Stored records
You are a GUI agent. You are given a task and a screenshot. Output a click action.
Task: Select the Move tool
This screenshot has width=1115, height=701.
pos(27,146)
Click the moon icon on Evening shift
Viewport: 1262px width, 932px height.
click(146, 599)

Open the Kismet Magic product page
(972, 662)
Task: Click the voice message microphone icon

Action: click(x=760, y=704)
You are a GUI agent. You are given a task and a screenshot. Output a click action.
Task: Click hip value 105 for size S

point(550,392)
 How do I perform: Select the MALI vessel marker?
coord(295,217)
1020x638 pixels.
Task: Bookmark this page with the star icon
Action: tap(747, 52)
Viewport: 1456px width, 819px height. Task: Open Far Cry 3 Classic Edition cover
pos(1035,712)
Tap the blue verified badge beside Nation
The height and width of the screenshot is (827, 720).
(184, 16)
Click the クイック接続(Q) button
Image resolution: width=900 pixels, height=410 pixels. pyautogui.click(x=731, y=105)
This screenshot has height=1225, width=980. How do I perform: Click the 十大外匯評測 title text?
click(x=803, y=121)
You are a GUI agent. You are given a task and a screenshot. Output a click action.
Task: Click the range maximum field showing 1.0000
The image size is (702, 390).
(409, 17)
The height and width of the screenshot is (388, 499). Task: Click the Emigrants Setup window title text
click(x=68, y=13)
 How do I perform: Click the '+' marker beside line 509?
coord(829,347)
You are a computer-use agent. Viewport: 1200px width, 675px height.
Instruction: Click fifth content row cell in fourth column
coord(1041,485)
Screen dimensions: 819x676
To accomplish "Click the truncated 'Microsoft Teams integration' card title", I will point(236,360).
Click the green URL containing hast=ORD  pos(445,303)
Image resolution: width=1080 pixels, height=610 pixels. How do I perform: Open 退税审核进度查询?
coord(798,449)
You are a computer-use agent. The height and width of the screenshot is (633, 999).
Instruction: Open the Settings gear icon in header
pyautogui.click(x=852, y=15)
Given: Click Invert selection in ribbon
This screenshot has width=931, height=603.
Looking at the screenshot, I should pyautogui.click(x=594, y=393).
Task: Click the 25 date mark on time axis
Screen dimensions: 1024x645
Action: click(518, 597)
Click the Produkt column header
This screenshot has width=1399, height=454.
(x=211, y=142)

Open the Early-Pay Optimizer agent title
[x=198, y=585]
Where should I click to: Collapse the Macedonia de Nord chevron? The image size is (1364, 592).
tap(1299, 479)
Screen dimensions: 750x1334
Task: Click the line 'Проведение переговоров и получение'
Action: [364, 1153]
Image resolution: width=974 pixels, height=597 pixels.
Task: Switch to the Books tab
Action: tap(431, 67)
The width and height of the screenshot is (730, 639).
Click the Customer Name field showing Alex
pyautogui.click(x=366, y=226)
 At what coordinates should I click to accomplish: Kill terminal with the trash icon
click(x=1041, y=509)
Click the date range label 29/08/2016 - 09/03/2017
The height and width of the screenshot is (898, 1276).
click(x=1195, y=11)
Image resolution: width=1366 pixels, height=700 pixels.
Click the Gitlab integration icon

## TRY IT
Only the number is wanted: how many lines above include the word "range"?

## EXERCISE RESULT
2